LS: How was it engaging with the public during your residency?
SG: I really enjoyed my open studios, especially at the Museum of Childhood and during half term here at South Kensington. It surprised me how useful they were for my game development, as it was so interesting to see how people of all ages approached my prototype game, what they liked about it, what they thought could be better. The Games Jam that we held in November, and the Schools Project we did were really fun too as I got to see other people doing the same process as me – taking inspiration from the galleries and the objects in the Museum and creating a game from them.
It was good to teach people about what it means to be a games designer too. Lots of people think I create the whole game myself, but I only specialise in designing the art, the ‘look’, and the story of the game. I’m not a coder, although I do have some basic skills on software like Game Salad, which is how I managed to make my prototype so people could see what I’d been working on.
LS: What was the best thing about the residency over all?
SG: I think the best thing was that everyone was really excited about the residency before I even arrived. There was a lot of press coverage as people were picking up on the idea of video games as art. It changed my life, really; people know who I am now and I get invited to loads of amazing events and have some incredible contacts for the future.
LS: Do you have any tips for artists and designers wanting to apply for future residencies here at the V&A?
SG: I think a strong initial application is important, with some choice examples of good quality work. I also outlined really clearly how I wanted to engage with difference audiences and mentioned some specific ideas like the Games Jam. Public speaking skills are also really important, so much of the residency is about speaking to people about your work and explaining clearly what you’re doing and what you’re trying to achieve.
LS: What are you up to next?
SG: This is just the start of the project really. As my residency has been supported by V&A Dundee and the University of Abertay, I’m going up there at the start of May to develop my Strawberry Thief game.

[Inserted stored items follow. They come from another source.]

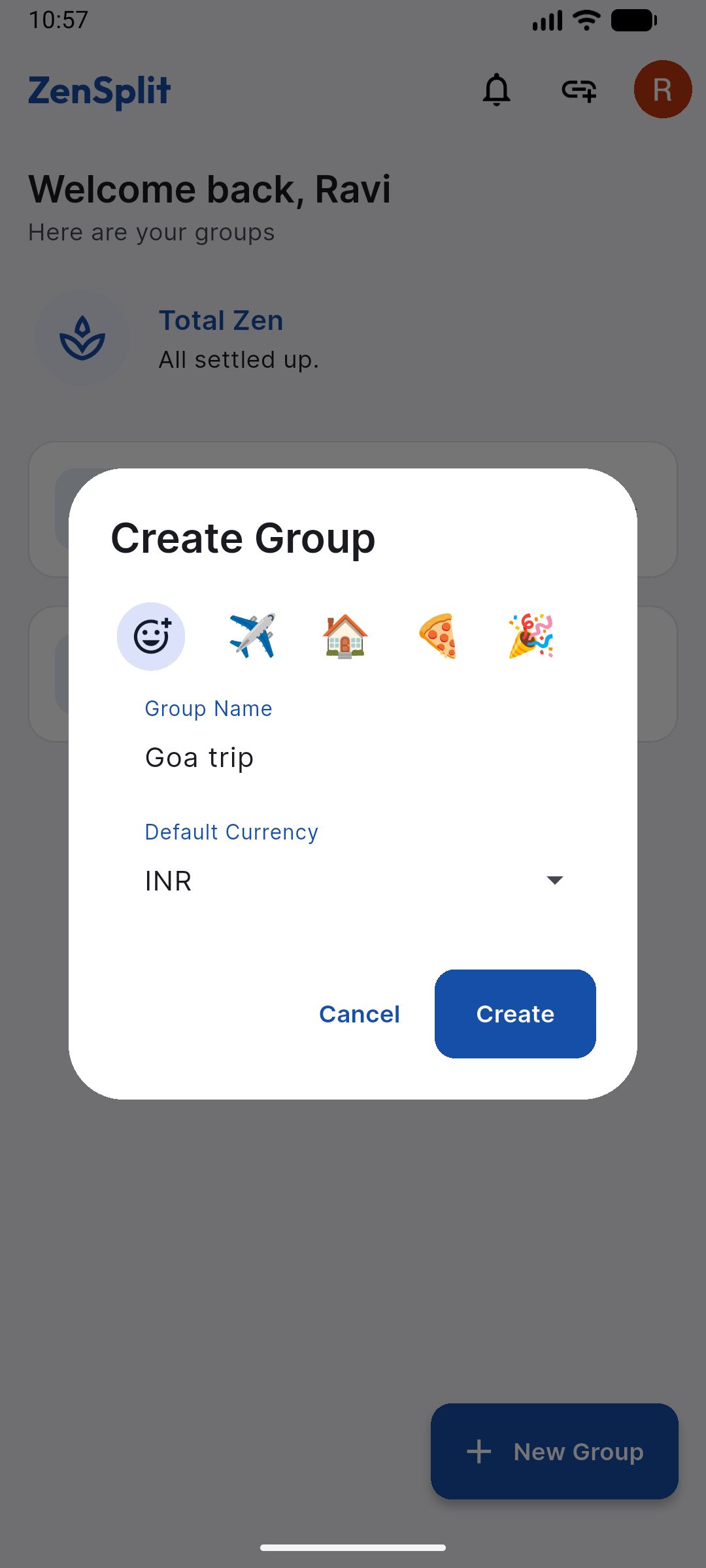Tap the ZenSplit logo
706x1568 pixels.
click(x=99, y=91)
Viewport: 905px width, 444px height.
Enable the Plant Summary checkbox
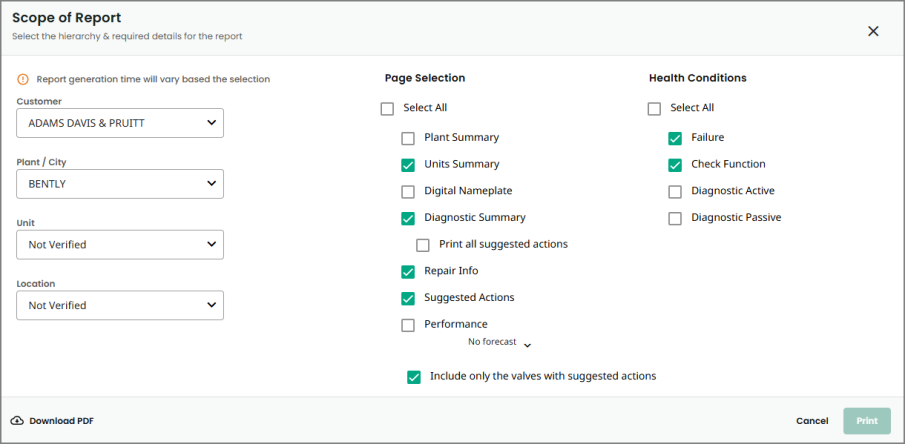tap(408, 138)
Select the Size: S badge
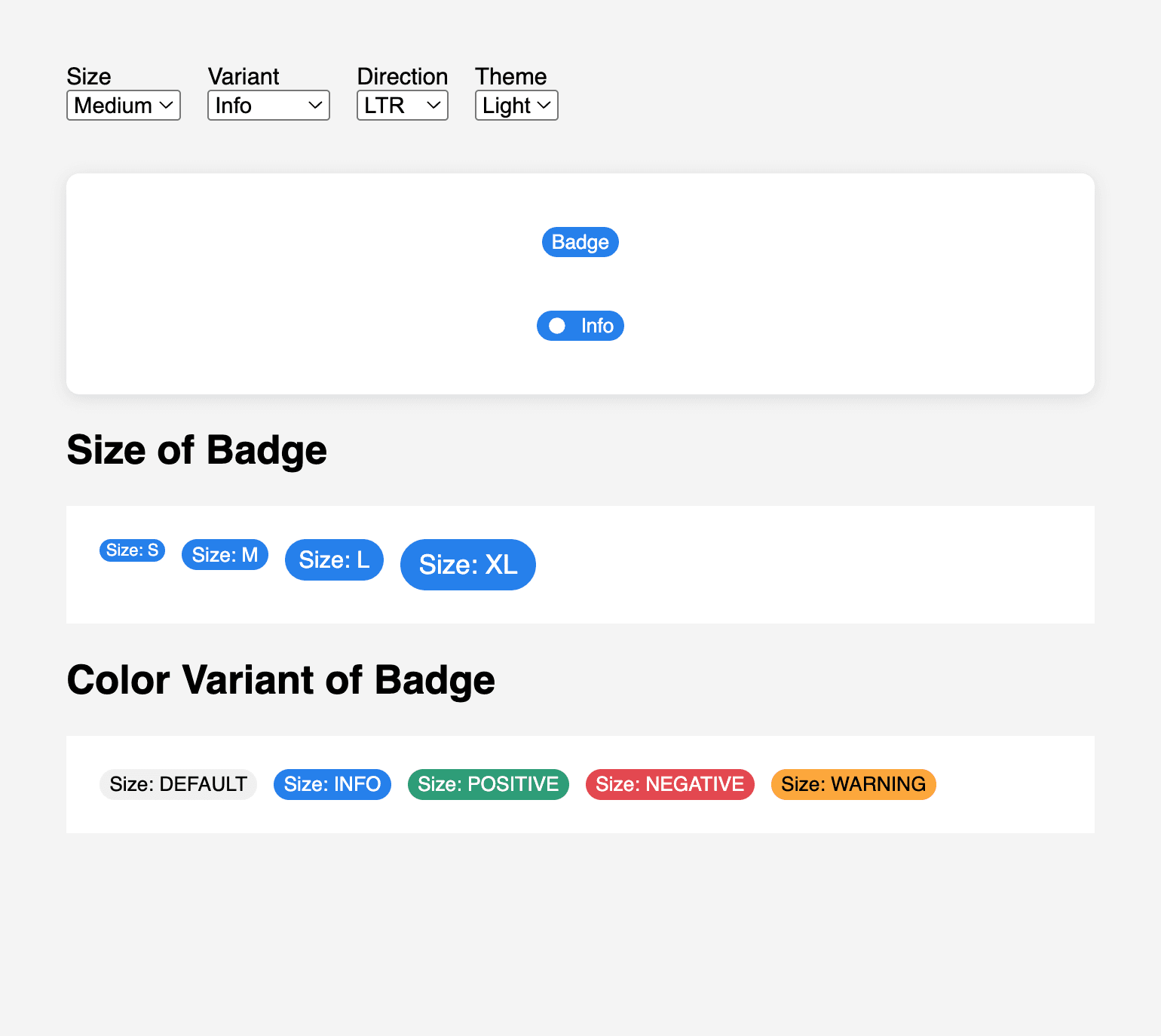 tap(132, 550)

I’ve been working on a ‘style guide’ for the people I’ll be working with when I get up there. There will be a whole team helping me – programmers, animators and audio specialists – to make the game a finished product. I’m hoping there will be five levels, all based on different William Morris patterns and incorporating intricate garden designs from different periods. The Strawberry Thief prototype that I’ve been working on here will probably be just one of those levels. I’ll be sad to leave the Museum but it will be exciting to finish the game, and hopefully I will be back down around September time to launch it!